МЕСТО ДИМЫ
Впервые я увидела его на похоронах моей тети. Народу было человек тридцать. Тридцать лиц было: искажено страданием, разглажено равнодушием и скомкано любопытством.
Голова моей младшей двоюродной сестры крупно тряслась. Старшая двоюродная сестра Надя, непостижимо и героически деловитая, утрясала организационные неполадки, уродливые и неизбежные на похоронах. В руке Нади легально дымилась сигарета. При жизни матери Надя никогда не курила в ее присутствии. Считалось, что Надя некурящая.
…А этот маленький незнакомый мне мужчина улыбался. Позже выяснилось, что это была особенность архитектуры Диминого лица. Его рот улыбался всегда, глаза цвета вареной сгущенки излучали довольство и приятность. Только на экранчике невысокого лба толпились три небольшие волны.
Дима был маленький и полный. Его туловище напоминало веретено. Широкий рыжий ремень делил его тело напополам.
Дима был похож на молодого грифончика. Казалось еще, что он слеплен из густой манной каши.
Потом уже я поняла, что это и есть тот самый Дима, герой, принц на белом пони из семейного эпоса. Друг моей тети, двух ее взрослых дочерей и пожилой кошки Норы. Легендарный Дима, в 12 лет лишившийся матери и воспитанный бабушкой и дедушкой. Тот самый Дима, который самостоятельно, собственноручно похоронил своих стариков, а до этого – пестовал, ухаживал и «не сдавал ни в какие больницы». Дима, работающий на телевидении. Дима! – на телевидении?
– А Миткова – вы не поверите – такая маленькая.
– Маленькая?..
– Ага. С меня ростом! – (с восторгом!)
Был ли он влюблен в мою тетю? Она была хрупкая, красивая и совсем еще молодая женщина-программист. В их женский дом он, что называется, ходил. Что имел в виду? Тетя была старше Димы лет на 20. Она говорила, что мечтала бы о таком муже для своих дочерей.
Дима был похож также на Щелкунчика. Казалось, над ним довлеют злые чары, и стоит его расколдовать (поцеловать?), из непривлекательной матрешки выскочит-вылупится прекрасный принц. Высокий, стройный, плечистый. Но – с теми же добрыми глазами, ласковой улыбкой, мягким голосом. Но – без идиотской челки.

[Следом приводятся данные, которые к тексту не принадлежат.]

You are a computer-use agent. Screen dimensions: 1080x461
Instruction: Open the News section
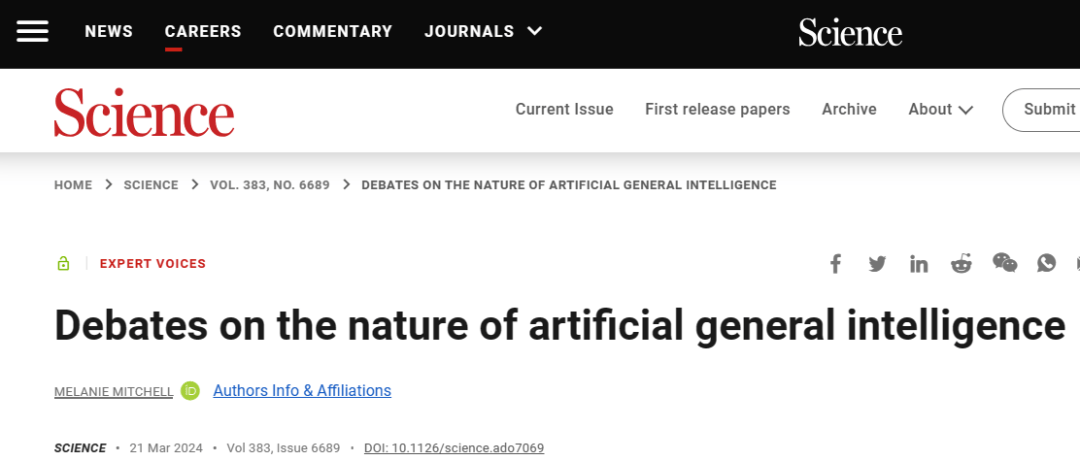click(109, 31)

– Князь Мышкин – сказала мама, – это князь Мышкин!
Второй раз я увидела Диму на 9 днях. Он со своей ласковой детской улыбкой что-то рассказывал. Дима, розовеющий меж бутылок, казался школьником, допущенным на взрослое застолье. Дима носил и вытирал фужеры, резал хлеб, ел с кротким аппетитом. Но – никогда ничего никому не подливал. Его легко было вообразить в женском фартуке с оборками.

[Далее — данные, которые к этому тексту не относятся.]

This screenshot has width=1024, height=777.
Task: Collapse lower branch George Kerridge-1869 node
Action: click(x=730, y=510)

А на 40 днях мы с сестрой в Диму влюбились.
Он догнал нас у лифта. В руках Дима держал бутылку водки. Он улыбался своей непостижимой улыбкой. Под нее, как под теплый душ, хотелось ПОДЛЕЗТЬ. Я поняла, что чувствуют подсолнухи, доверчиво вращающие головами вдогонку солнцу. Или дети, подставляющие макушку под теплую руку «доброй» воспитательницы. Когда Дима переводил свой теплый прожектор с меня на сестру, меня обдавало сквозняком. Однако Димино тепло не порождало желания бороться за него. Не тот это был случай, когда девушки, сражаясь за внимание смазливого юнца, распихивают друг друга локтями, наступая пятерней на лицо соперницы.
…Дима вызвался разрезать курицу-гриль. Курица, как хрустальная, вопреки логике куриных осей, рассыпалась на множество смуглых осколков.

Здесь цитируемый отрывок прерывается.